Jesus Green Swimming Pool is a lido situated on Jesus Green in Cambridge, England. Opened in 1923, it is one of the few remaining examples of the lidos built across the country in the 1920s — open air pools with space for activities other than swimming. Unusually, the pool is significantly longer than it is wide — this was a design idea to mimic swimming in the nearby river. It opens for public bathing every day from May to September each year, and remains open but operates reduced hours over the winter period.

Jesus Green, though only 15 yd wide, is among the longest outdoor swimming pools in Europe at 100 yd in length (the largest freshwater lido is Tooting Bec Lido in London, which is the same length, but 33 yd wide).

It has a depth of 1.2 m at each end, and a maximum depth of 2.5 m in the centre. Diving is allowed into the centre section of the pool. The pool has a dedicated swimming lane for 'fast' swimmers and the remaining two-thirds is for recreational swimming.

The pool is unheated. The organisation owning Jesus Green Pool maintain data on water temperatures on their website.

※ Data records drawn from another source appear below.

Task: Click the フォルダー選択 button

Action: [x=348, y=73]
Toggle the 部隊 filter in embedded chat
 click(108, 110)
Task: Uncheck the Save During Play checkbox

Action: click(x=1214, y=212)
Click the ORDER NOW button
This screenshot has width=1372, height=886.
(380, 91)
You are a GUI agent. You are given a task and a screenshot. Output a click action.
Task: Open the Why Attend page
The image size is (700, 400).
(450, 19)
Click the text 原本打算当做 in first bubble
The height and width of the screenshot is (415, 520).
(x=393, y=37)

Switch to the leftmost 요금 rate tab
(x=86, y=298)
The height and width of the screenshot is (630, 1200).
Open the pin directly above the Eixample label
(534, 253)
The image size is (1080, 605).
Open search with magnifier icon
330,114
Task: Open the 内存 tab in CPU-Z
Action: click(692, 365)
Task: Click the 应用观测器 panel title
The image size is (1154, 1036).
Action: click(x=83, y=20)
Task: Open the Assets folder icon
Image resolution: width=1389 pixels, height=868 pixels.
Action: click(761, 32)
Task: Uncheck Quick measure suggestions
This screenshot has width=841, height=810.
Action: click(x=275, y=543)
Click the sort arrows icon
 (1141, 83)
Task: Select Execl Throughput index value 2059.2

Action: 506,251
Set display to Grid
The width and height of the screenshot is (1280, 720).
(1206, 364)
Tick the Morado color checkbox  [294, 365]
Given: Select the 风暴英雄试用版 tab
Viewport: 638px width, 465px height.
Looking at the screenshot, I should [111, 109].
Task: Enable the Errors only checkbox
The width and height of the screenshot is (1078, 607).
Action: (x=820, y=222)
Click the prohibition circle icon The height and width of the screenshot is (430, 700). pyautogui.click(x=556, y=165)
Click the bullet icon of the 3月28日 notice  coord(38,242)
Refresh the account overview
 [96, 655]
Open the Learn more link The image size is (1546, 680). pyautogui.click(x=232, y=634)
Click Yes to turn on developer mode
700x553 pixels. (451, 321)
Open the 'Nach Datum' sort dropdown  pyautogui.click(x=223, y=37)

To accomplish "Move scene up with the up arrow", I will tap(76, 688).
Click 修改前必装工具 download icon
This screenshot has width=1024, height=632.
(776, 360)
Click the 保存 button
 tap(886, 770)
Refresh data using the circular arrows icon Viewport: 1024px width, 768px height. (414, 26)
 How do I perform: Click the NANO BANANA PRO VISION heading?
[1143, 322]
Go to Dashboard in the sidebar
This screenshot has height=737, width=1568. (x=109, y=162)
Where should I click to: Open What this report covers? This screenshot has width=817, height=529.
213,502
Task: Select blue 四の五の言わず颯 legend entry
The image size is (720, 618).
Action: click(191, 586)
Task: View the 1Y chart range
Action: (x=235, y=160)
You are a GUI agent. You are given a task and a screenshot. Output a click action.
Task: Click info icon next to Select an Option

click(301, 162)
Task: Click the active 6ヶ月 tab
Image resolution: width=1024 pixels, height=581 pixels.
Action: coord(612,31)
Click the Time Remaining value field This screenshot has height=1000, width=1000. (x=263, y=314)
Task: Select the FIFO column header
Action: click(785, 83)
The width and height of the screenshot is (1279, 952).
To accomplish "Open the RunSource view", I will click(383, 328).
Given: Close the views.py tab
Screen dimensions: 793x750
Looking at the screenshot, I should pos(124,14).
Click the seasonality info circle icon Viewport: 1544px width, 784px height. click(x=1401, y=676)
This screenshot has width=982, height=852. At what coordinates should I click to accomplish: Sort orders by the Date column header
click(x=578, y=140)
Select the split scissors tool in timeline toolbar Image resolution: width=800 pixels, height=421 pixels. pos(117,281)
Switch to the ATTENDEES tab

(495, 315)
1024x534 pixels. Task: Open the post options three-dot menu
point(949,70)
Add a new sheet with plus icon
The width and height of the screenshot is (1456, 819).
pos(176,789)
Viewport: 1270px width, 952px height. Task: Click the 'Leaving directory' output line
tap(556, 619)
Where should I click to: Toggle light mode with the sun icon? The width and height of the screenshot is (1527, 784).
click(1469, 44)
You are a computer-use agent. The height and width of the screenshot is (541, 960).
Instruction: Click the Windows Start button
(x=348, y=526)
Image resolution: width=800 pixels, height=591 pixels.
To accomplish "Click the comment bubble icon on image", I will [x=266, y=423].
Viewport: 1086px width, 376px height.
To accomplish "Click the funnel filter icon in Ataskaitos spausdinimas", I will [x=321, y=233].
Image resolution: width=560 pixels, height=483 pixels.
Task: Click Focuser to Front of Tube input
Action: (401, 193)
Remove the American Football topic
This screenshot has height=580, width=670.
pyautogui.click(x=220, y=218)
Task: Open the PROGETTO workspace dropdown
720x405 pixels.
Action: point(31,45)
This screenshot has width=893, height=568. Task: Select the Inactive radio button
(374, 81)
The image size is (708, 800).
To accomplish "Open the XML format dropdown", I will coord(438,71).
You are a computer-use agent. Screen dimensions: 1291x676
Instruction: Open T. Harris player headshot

Located alongside the River Cam opposite Chesterton Road between Jesus Lock and Victoria Avenue Bridge, the pool has sunbathing space and is paved on one side with grass on the other. A sauna is available.

A map giving the detailed layout of the lido can be seen on OpenStreetMap.

Despite past attempts to shut it down, it has remained open. In 1997, the pool facilities were upgraded, with new shower and toilet facilities added, although the new design was complained about, due to problems with the architecture and plumbing. The pool still retains most of its original features and remains of interest from a historical point of view. There are separate male and female changing facilities, and domed structures containing showers at either end. Baskets, and room for their storage, are provided for clothes.

There is a much smaller outdoor pool upstream of the city centre at Sheep's Green, and swimming in the Cam remains popular near Grantchester.

==In Media==

A short film titled "Jesus Green Pool" was produced in 2004 by amateur director Chris Cox. The film emphasizes the seasonal nature of the pool by documenting a single summer at the pool; from opening in the Spring, to closing in the Autumn. It was shown at the Cambridge Film Festival in the summer of 2005.